Glasgow Digital Library Voyage of the Scotia BRUCE PEOPLE SHIP ANTARCTIC INDEX
Scotland and the Antarctic

Section 7: The legacy of Bruce ... Environmental Problems

Pollution

Waste
Ever since people have been coming to the Antarctic, waste disposal has been a problem. Except for a few early bases which are preserved as historic sites, all the old bases which are no longer in use must be removed from the continent. All waste is removed, except food and human waste. The BAS waste goes to an infill site on the Falkland Islands while hazardous waste (chemicals, old batteries, photographic chemicals) is returned to the UK.
Nuclear material
No nuclear material is now allowed in the Antarctic. The USA had a small plant at McMurdo Sound providing power. This has now been removed at enormous cost.
The sea
One of the greatest threats to the marine environment is shipwreck and subsequent oil spillage. Oil is not easily broken down in the cold environment of the Antarctic.

In January 1989 the Argentine supply ship Bahia Paraiso (which had carried troops to South Georgia during the Falklands War) hit a reef after visiting the American Palmer station (near Port Lockroy). The ship was carrying 81 tourists and 235 crew. Palmer station had 40 personnel and they had to look after the 300-plus people, resulting in the cancellation of their scientific work for the summer.

The ship slipped off the reef and later turned over and sank.

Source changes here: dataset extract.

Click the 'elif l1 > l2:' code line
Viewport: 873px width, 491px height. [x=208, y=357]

An oil slick covered over 100 square kilometres of the Antarctic Ocean. A special US spill team came to plug the oil leaks on the ship and skim over 65,000 litres of fuel off the sea. In 1993 a second salvage operation removed the rest of the fuel from the ship.

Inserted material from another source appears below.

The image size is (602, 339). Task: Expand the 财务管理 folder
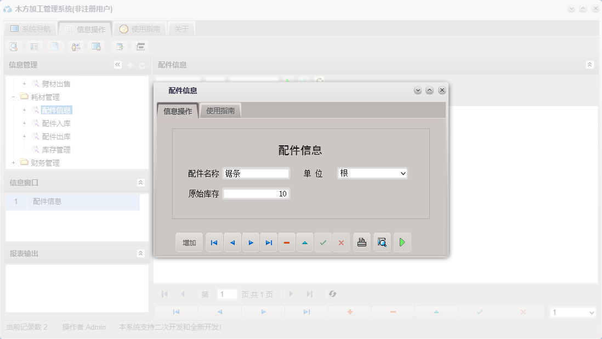(13, 162)
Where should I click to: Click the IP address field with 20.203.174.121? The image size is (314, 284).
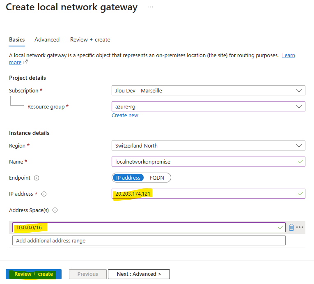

The long-term effect was minimal, but in the short term limpet colonies and over 300 sea birds died. Later, some of the birds did not breed or their young died. Today there is no trace of the oil. No oil tankers sail the Antarctic sea - but there was a very serious oil spill in 1989 when Exxon Valdez was wrecked in Arctic Alaska.

Nuclear waste

This is now carried by merchant ships from Europe around Cape Horn to Japan for processing. Although every precaution is taken, they are passing through one of the world's roughest seas with icebergs at certain times of year and a cargo which could contaminate a continent.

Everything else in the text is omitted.